If the crawler needs to show the speed, I think is to download the picture bar, originally wanted to choose to fry eggs there download pictures, where the beautiful pictures are high-quality, my manuscript is almost written well, but today re-look at the entrance to the sister map off.
As for why off, we can go to check the reason of XXX daily shut down or Baidu, here is not much to say, this time I chose to download no copyright high-definition pictures, because people do from the media is very afraid of infringement, find no copyright pictures as if it became a daily work, so this time I chose this site
https://unsplash.com/
So what's the difference between using async and not using async?
(the right is used asynchronously, the left is not used asynchronously, because for testing, so choose to download 12 images can be)
As you can see, it's almost 6 times times less time to run after using async than a program that doesn't use async, does it feel high? Let's analyze how to crawl it.
1. Find the landing page
This site home has a bunch of pictures, and pull down will automatically refresh, it is obviously an AJAX loading, but not afraid, dynamic loading this thing we talked about before, so open developer tools to see what kind of request it.

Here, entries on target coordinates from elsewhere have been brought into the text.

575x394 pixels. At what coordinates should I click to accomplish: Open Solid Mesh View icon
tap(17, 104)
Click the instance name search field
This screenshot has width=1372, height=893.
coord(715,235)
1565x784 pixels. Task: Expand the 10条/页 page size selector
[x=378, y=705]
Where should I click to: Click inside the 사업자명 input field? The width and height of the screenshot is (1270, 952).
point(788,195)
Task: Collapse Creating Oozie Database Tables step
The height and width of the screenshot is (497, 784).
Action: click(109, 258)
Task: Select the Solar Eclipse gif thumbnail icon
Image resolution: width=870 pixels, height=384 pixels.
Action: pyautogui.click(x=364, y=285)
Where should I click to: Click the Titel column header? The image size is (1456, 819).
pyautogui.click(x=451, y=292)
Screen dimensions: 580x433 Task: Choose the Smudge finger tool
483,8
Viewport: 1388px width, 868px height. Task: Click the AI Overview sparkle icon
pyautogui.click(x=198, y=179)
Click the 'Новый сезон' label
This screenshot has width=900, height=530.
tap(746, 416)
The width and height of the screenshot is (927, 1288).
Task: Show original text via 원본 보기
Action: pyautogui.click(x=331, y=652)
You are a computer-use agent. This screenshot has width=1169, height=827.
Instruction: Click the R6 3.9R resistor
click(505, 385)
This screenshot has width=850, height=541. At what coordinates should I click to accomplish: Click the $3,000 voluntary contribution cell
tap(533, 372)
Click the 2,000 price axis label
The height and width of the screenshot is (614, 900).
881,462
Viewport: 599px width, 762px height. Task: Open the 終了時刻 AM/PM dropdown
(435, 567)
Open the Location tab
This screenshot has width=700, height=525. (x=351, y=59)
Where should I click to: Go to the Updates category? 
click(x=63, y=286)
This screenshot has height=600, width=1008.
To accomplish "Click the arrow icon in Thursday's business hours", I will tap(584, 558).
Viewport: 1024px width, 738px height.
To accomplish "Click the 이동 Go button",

Pull down is easy to see this request, this is a GET request, the status code is 200, the URL is https://unsplash.com/napi/photos?page=3&per_page=12&order_by= Latest, there are three parameters, it is easy to know that page parameters are the pages, this parameter is changed, the other parameters are unchanged.
The returned content is a JSON type, in the links below the download is our image download link, now everything is clear, then the following is the code.
2. Code section
Async def __get_content (self, link):
Async with Aiohttp. Clientsession () as session:
Response = await session.get (link)
Content = await response.read ()
return content
This is the way to get the contents of a picture, aiohttpclientsession and requests.session are almost the same, except that the method of acquiring Unicode encoding becomes read ().
Here is the complete code
Import requests, OS, time
Import Aiohttp, Asyncio
Class Spider (object):
def __init__ (self):
Self.headers = {
' User-agent ': ' mozilla/5.0 (Windows NT 10.0; Win64; x64) applewebkit/537.36 (khtml, like Gecko) chrome/67.0.3396.99 safari/537.36 '}
Self.num = 1
If ' picture ' isn't in Os.listdir ('. '):
Os.mkdir (' pictures ')
Self.path = Os.path.join (Os.path.abspath ('. '), ' picture ')
Os.chdir (self.path) # Enter file download path
Async def __get_content (self, link):
Async with Aiohttp. Clientsession () as session:
Response = await session.get (link)
Content = await response.read ()
return content
def __get_img_links (self, page):
url = ' Https://unsplash.com/napi/photos '
data = {
' Page ': page,
' Per_page ': 12,
' order_by ': ' Latest '
}
Response = Requests.get (URL, params=data)
if Response.status_code = = 200:
Return Response.json ()
Else
Print (' request failed with status code%s '% response.status_code)
Async def __download_img (Self, img):
Content = await self.__get_content (img[1])
With open (img[0]+ '. jpg ', ' WB ') as F:
F.write (content)
Print (' Download%s picture succeeded '% self.num)
Self.num + = 1
def run (self):
Start = Time.time ()
For x in range (1, 101): # Download the 100-page picture, or change the number of pages yourself
Links = self.__get_img_links (x)
tasks = [Asyncio.ensure_future (self.__download_img ((link[' id '), link[' links '] [' Download ']))))
loop = Asyncio.get_event_loop ()
Loop.run_until_complete (asyncio.wait (Tasks))
If Self.num >= 10: # test speed use, if you need to download more than one picture can comment this code
Break
End = Time.time ()
Print (' Total run%s '% (End-start))
def main ():
Spider = Spider ()
Spider.run ()
if __name__ = = ' __main__ ':
Main ()
Can see less than 50 lines of code will be able to download the entire Web site pictures, have to blow up the powerful python ~ ~ ~
Benefit Time:
Incoming group: 125240963 to get dozens of sets of PDFs Oh!
Crawler high-play teach you to download a large picture of high-definition in Python every second, quick?